Diving in the code I’ve noticed that the bug seems to be in the xcmp command as option “--apply-filters-truth False” should have been passed to this command when “--usefiltered-truth” is used.
Example:
Using some intermediate chunk of the original run I’ve test xcmp: again with two VCF files (filter.vcf.gz and pass.vcf.gz) and focusing on a single variant (15: 90294306).

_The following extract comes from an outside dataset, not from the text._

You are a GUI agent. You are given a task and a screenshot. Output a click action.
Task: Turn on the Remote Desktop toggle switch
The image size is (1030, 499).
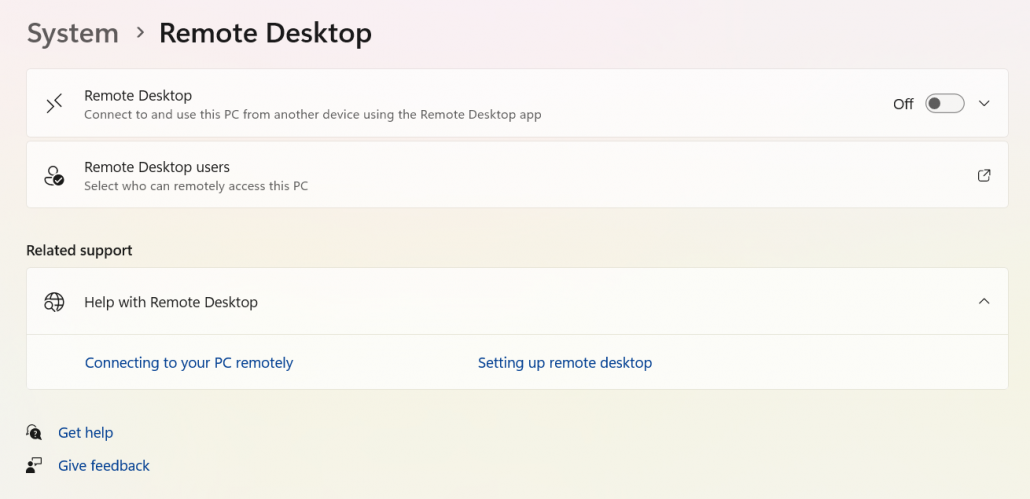coord(944,103)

For filter.vcf.gz the filter status for that variant is SnpCluster, for pass.vcf.gz this is PASS
filter.vcf.gz
15 90294306 . C G 21269.5 SnpCluster AF=1 GT:AD:ADO:DP:GQ:PL 1/1:0,59:0:59:99:0
pass.vcf.gz
15 90294306 . C G 21269.5 PASS AF=1 GT:AD:ADO:DP:GQ:PL 1/1:0,28:0:28:99:0
Command:
xcmp filter.vcf.gz pass.vcf.gz -o test_merge_xcmp.bcf -r Homo_sapiens.GRCh37.GATK.illumina.fasta
Output:
15 90294306 . C G 21269.5 . AF=1;BS=90294306;IQQ=21269.5;ctype=simple:mismatch;gtt2=gt_homalt;kind=missing;type=FP GT ./. 1/1
Using the --apply-filters-truth False filter results in the expected output.
Command:
xcmp filter.vcf.gz pass.vcf.gz -o test_merge_xcmp.bcf -r Homo_sapiens.GRCh37.GATK.illumina.fasta --apply-filters-truth False
Output:
15 90294306 . C G 21269.5 SnpCluster AF=1;BS=90294306;IQQ=21269.5;ctype=simple:match;gtt1=gt_homalt;gtt2=gt_homalt;kind=match;type=TP GT 1/1 1/1
Btw. (sanity check for myself): using pass.vcf.gz as truth always results in a correct output, regardless is -apply-filters-truth is used
For me it makes sense to include “--apply-filters-truth False“ in the xcmp command if --usefiltered-truth is used in the main script. If I look into the code, this does not seems to be the case/ an option.
Could you add this to the code, or am I missing something here?